Istruzioni di lavoro:
1/ Nel brano sulle candidature a sindaco di Milano, elenchi i tre manager indicati come candidati per il dopo Expo a Palazzo Marino.
2/ Prosegua il brano sulle candidature a sindaco di Milano, riprendendolo dopo l'ultima frase riportata.

### Brano da leggere ###

Sono tre manager i candidati per il dopo Expo a Palazzo Marino: oltre a Sala e Parisi va ricordato Corrado Passera per una lista centrista. E Sel ha deciso di appoggiare il totem di EXPO per la corsa a sindaco di Milano dopo essere riuscita ad allontanare la candidatura di Civati e aver contribuito al feticcio per la Balzani. Un po’ più a sinistra, dopo la rinuncia di Curzio Maltese – troppi scheletri nell’armadio delle sue dichiarazioni (la più celebre è la sua esultanza per l’avvento di Monti) – e di Gherardo Colombo, è emersa la candidatura di Basilio Rizzo, presidente uscente del Consiglio Comunale, una sorta di “usato sicuro” che ha visto convinti sostenitori in Vittorio Agnoletto, Emilio Molinari e Franco Calamida: «La candidatura a sindaco di Milano di tre manager tutti da sempre collocati a fianco e al servizio degli interessi dei grandi potentati economici del nostro Paese è una precisa rappresentazione a livello locale di tale situazione. Per queste ragioni abbiamo fin da subito contrastato la candidatura di Mr. Expo e pubblicato la lettera aperta “Ma con Sala No!” […] Tra le innumerevoli battaglie condotte da Basilio per difendere la dignità e gli interessi di Milano dagli appetiti delle lobby espressioni dell’intreccio tra politica e affari è sufficiente ricordare l’impegno degli ultimi anni nel denunciare gli interessi e il mancato rispetto della legalità nascosti dietro la retorica di Expo».

### Dati forniti ###

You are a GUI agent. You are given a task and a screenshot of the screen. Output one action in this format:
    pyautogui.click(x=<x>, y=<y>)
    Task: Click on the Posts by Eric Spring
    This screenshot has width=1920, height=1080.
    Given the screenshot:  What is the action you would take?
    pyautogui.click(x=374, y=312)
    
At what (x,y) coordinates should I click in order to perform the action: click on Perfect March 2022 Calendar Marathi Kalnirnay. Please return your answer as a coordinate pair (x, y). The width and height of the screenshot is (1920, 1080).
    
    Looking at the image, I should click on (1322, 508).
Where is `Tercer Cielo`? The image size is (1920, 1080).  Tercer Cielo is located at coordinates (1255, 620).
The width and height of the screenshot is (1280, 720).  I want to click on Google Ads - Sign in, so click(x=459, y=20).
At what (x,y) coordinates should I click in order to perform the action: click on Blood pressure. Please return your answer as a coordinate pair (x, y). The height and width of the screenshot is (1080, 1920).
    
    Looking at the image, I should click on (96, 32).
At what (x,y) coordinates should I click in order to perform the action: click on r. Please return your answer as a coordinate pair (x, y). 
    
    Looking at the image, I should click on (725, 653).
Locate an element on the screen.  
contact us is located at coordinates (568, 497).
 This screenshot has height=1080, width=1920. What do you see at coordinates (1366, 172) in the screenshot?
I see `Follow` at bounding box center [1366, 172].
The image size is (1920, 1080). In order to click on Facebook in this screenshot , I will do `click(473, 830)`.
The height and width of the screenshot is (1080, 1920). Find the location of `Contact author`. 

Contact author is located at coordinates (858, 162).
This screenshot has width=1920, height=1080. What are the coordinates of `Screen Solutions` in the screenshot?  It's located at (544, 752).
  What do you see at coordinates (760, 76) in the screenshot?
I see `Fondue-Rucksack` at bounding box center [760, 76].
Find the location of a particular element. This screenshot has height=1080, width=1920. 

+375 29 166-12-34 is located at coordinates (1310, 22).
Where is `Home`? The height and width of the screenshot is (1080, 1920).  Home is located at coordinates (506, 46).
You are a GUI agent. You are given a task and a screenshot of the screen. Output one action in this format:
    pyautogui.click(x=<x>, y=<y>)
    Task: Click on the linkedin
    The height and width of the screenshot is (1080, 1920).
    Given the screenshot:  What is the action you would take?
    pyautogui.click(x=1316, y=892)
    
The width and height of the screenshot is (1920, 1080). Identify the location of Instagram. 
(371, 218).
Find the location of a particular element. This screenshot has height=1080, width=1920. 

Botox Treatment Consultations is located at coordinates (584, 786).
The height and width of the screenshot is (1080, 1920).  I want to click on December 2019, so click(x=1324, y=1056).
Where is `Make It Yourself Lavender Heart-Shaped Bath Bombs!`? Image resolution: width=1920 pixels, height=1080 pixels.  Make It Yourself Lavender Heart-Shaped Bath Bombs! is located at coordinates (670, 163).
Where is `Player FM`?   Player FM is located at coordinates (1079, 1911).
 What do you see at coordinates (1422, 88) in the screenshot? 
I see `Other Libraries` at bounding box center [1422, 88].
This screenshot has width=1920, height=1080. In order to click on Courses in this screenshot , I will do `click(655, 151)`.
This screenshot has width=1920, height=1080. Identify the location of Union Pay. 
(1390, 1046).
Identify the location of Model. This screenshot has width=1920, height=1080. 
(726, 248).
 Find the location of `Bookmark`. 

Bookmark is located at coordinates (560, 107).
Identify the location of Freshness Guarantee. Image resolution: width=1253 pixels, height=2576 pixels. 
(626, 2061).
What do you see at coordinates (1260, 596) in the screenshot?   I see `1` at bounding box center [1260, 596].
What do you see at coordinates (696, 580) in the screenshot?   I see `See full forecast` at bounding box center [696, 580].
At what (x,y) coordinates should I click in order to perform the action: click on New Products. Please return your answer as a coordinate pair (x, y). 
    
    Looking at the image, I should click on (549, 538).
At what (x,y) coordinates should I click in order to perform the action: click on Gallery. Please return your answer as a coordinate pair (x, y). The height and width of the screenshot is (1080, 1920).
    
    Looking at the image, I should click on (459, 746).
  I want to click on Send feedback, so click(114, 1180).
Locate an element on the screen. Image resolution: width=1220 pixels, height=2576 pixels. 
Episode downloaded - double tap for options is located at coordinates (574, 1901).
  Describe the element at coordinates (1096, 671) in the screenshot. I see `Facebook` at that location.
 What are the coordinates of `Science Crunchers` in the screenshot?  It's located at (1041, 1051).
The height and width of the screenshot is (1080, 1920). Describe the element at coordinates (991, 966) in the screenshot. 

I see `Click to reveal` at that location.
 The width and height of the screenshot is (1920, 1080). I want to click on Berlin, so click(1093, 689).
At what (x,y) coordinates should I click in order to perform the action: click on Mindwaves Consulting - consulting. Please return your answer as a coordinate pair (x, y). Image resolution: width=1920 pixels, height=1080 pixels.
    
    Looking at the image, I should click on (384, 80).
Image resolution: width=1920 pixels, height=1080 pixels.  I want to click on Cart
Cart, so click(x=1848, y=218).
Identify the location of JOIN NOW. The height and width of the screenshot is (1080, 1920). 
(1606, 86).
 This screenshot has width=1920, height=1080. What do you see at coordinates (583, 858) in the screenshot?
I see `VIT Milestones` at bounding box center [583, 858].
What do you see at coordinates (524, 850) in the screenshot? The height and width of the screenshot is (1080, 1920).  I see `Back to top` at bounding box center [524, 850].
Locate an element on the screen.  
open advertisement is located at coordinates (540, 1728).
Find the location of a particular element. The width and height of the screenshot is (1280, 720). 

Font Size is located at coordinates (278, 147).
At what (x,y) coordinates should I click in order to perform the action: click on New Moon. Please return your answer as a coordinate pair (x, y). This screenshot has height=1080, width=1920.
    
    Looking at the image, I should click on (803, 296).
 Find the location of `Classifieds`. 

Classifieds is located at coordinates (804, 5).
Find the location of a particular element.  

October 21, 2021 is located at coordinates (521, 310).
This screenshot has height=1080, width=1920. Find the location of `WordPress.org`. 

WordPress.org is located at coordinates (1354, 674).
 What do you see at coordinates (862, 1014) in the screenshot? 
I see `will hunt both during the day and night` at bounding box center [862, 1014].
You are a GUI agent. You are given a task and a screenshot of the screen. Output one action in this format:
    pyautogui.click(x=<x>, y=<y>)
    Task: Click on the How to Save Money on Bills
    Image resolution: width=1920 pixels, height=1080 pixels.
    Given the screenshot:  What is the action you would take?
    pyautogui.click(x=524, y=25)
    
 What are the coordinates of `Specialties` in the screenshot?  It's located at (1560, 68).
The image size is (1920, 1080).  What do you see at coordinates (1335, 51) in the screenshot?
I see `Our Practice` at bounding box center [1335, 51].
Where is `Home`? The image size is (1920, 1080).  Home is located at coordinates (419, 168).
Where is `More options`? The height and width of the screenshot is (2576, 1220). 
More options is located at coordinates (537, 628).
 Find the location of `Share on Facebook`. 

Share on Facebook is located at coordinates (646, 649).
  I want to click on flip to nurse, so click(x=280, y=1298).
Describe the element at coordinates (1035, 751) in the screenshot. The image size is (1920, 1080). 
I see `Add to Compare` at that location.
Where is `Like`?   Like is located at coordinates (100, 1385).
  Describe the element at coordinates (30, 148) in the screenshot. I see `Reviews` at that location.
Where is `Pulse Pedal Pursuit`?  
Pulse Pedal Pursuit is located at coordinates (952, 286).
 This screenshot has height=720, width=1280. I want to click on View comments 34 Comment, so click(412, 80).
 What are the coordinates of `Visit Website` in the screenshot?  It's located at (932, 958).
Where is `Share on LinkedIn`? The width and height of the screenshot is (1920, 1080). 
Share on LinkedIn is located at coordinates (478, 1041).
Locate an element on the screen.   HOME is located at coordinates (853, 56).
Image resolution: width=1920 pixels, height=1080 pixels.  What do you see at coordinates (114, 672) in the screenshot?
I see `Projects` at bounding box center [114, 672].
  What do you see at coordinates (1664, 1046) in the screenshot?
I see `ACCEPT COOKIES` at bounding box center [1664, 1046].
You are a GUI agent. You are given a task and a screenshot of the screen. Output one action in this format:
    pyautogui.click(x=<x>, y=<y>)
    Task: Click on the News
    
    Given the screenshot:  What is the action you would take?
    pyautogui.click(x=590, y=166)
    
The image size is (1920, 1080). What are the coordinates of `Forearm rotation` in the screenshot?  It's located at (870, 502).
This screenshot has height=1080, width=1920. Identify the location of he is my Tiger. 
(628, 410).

###

Soluzioni dell'esercizio:
1/ Sala, Parisi, Corrado Passera

2/
«Porterà al voto chi non ci sarebbe andato – ha detto anche Nando Dalla Chiesa che ha fatto spesso le pulci all’Expo con la commissione antimafia – e renderà così un nuovo servizio alla democrazia».
Basterà tutto ciò per coagulare una sinistra milanese lacerata, a volte radicale, a volte orfana di un supervalutato Pisapia? Per capire lo stato dell’arte basti pensare che dopo il disastro della scorsa edizione, sotto la Madunina, nessuno si sogna di riproporre la May Day.